JOURNAL ARTICLE
RANDOMIZED CONTROLLED TRIAL

Crumple zone effect of nasal cavity and paranasal sinuses on posterior cranial fossa

Thomas S Lee, Robert Kellman, Andrew Darling
Laryngoscope 2014, 124 (10): 2241-6
24515980

OBJECTIVES/HYPOTHESIS: Examine a protective crumple zone effect of paranasal sinuses and nasal cavity on skull base fractures.

STUDY DESIGN: Randomized-control, cadaveric study.

METHODS: In the experimental group (n = 4), the nasal cavity and bilateral sinuses of cadavers were obliterated with bone cement, whereas the control group (n = 4) had native sinus architecture. Increasing frontal, glabellar impacts were introduced. Each impact event was examined with a high-speed video camera and sphenoid sinus pressure sensor. After each impact, computed tomography scans were performed and fracture sites were analyzed.

RESULTS: The control group with intact sinuses showed statistically longer time duration, during which kinetic energy transfer occurred, and longer sphenoid wall pressure equilibrium time after an impact (P < 0.05). In the experimental group, there were statistically higher fracture incidences of clivus, petrous portion of internal carotid, occipital bone, and foramen magnum (P < 0.05). The type A pattern (n = 6) had anterior skull base failure occurring before posterior skull base failure. Type B pattern (n = 2), seen only in two experimental specimens, is marked by premature posterior skull base collapse occurring before anterior skull base failure with grossly disrupted posterior cranial fossa structures.

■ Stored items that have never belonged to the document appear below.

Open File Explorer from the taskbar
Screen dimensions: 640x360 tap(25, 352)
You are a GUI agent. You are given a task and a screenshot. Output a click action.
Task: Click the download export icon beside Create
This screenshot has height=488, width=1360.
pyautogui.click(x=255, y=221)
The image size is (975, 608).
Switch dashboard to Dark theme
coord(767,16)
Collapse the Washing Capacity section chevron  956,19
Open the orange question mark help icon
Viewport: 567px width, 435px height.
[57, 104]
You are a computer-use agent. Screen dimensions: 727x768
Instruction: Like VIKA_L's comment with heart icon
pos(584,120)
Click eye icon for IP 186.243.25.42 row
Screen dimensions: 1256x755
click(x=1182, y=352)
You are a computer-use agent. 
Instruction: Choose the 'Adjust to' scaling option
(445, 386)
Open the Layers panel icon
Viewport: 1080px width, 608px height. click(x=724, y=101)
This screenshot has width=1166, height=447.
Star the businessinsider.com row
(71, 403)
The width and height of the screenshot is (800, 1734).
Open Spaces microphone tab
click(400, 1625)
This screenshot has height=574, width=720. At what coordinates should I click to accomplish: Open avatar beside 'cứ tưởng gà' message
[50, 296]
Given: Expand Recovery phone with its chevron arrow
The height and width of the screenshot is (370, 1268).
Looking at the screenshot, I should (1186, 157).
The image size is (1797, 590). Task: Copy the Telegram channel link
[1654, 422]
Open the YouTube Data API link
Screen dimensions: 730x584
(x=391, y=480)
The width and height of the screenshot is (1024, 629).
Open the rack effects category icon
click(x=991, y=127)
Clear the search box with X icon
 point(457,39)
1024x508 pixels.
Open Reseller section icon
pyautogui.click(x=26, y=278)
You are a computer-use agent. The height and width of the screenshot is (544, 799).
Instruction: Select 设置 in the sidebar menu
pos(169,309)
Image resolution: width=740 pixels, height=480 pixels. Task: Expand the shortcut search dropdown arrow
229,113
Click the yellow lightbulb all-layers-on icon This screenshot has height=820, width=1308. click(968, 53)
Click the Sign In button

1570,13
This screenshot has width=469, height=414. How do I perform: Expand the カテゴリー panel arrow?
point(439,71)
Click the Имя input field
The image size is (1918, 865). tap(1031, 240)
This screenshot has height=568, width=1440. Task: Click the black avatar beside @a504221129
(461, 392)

CONCLUSION: The presence of nasal cavity and paranasal sinuses behaves as a crumple zone to protect the cranial structures, preferentially posterior cranial fossa. Obliteration of the nasal cavity and paranasal sinuses with bone cement significantly increased structural tolerance of the anterior cranial vault to frontal, glabellar impacts at the cost of premature, posterior cranial fossa failure.